Pesquisa recomenda colheita seletiva nas plantas novas
Para o pesquisador Armando Androciolli Filho, do Iapar, os produtores vão ter que fazer colheitas parceladas, principalmente nos cafeeiros novos. Será necessário o uso pano duas ou mais vezes, à medida em que os grãos vão amadurecendo. Esses critérios vão melhorar a qualidade da matéria-prima e proporcionar melhores preços.
O principal da colheita será mesmo em março, inclusive nas regiões mais quentes, como a do arenito, no Noroeste. ''Essa desuniformidade ocorre quando chove acima do normal durante o inverno'', diz Androciolli - a mesma versão do seu colega Francisco Barbosa.
O pesquisador observa que sempre valeu a pena seguir as técnicas visando uma colheita voltada para a qualidade do grão. Nos últimos anos esta vantagem tem se mostrado mais nítida. O mercado está reconhecendo e pagando ágio pelos cafés de qualidade.

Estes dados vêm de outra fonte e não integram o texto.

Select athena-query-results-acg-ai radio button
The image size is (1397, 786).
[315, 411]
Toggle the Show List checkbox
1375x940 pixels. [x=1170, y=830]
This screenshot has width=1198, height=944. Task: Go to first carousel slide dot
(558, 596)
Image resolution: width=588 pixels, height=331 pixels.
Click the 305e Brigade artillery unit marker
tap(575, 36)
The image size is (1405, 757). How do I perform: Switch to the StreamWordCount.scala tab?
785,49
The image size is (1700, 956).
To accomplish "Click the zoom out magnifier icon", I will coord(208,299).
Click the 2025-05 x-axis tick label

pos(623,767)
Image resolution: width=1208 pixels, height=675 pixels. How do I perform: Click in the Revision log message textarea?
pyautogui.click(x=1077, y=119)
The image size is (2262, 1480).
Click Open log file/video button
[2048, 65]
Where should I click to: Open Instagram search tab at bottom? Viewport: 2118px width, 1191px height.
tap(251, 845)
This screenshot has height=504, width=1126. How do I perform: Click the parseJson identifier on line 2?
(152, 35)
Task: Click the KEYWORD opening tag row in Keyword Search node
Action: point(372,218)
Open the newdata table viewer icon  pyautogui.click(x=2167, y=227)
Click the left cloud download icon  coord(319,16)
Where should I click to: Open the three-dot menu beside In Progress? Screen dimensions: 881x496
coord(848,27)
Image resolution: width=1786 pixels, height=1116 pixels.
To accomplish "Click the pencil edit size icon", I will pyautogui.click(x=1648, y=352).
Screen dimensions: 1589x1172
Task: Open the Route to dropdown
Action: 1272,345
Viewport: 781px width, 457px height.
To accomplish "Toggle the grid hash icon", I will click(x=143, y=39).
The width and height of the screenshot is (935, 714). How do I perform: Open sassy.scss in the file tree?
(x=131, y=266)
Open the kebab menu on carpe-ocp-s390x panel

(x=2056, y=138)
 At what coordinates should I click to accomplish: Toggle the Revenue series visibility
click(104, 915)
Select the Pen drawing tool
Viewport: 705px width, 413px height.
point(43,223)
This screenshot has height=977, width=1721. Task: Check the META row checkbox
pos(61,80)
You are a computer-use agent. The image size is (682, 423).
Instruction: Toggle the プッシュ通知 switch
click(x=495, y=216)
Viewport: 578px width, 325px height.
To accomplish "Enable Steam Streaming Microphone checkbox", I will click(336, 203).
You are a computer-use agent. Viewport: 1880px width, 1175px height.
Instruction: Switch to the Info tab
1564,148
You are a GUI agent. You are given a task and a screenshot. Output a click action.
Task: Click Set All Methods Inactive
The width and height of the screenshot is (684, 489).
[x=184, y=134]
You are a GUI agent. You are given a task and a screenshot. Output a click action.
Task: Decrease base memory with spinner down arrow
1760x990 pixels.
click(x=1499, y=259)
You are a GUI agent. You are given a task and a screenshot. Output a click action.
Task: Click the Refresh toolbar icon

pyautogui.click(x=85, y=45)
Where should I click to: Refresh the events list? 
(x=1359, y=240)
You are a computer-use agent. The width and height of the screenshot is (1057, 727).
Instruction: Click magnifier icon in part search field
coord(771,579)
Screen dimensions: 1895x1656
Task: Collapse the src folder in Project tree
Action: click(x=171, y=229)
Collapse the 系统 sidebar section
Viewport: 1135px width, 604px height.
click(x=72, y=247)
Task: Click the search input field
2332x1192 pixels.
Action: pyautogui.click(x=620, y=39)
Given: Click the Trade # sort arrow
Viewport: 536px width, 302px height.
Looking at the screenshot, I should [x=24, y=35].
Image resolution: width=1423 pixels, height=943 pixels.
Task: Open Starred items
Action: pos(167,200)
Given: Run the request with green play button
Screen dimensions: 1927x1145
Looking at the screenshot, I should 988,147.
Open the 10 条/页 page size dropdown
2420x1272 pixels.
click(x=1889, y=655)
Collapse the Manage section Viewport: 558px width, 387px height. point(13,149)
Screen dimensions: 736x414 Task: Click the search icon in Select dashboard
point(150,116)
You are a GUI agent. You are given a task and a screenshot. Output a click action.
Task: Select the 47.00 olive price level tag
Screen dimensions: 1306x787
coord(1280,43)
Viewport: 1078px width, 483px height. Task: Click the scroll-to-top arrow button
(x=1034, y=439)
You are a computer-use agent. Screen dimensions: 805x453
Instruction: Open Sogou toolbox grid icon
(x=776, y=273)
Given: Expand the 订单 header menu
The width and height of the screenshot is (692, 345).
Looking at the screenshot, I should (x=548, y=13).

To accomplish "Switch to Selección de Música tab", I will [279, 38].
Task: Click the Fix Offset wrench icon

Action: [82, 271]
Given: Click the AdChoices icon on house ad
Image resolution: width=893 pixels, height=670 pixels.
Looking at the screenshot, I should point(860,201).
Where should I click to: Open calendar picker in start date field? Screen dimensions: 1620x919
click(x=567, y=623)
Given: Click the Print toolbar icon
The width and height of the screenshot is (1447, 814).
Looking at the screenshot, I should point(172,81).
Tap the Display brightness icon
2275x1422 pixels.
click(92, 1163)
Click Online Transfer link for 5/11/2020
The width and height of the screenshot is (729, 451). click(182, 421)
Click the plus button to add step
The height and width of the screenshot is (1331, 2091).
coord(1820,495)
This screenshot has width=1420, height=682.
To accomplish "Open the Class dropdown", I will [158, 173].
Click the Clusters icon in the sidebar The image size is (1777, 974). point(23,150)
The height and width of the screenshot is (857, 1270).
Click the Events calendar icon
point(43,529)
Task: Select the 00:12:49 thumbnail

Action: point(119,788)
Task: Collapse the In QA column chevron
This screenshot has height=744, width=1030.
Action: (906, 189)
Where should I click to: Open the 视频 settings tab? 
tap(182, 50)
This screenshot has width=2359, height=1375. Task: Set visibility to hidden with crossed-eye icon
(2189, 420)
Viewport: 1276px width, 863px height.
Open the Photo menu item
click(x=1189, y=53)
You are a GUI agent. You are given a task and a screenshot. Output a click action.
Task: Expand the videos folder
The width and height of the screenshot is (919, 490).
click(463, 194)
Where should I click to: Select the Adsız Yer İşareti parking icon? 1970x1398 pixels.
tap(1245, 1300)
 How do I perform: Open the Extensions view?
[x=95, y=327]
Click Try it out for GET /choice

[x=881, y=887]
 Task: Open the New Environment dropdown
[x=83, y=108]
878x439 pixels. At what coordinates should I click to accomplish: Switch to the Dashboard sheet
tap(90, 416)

Barbosa, que estuda o fator qualidade há vários anos, afirma em suas palestras a técnicos, comerciantes e produtores, que o ágio em favor dos cafés de qualidade tem aumentado (ver quadro nesta página).
Para a próxima safra - como o preço neste ano já teve uma melhora face à redução da safra brasileira -, tanto os técnicos como os comerciantes estão achando que o diferencial de qualidade será mais acentuado. ''Provavelmente teremos uma situação de preço ainda melhor'', diz Barbosa.
O agricultor tem que conseguir preço via qualidade da matéria-prima, já que a chance de agregar valores depende de alianças com setores industriais, o que não está sendo fácil. Os mercados ainda são dominados por grupos fechados e grandes.
Barbosa faz um histórico do fator qualidade em cuja trajetoria inclui cafés brasileiros e de outros países; mostra diferenciais de preços em favor de países que além de apresentar qualidade ainda promovem esse diferencial entre o universo de consumidores.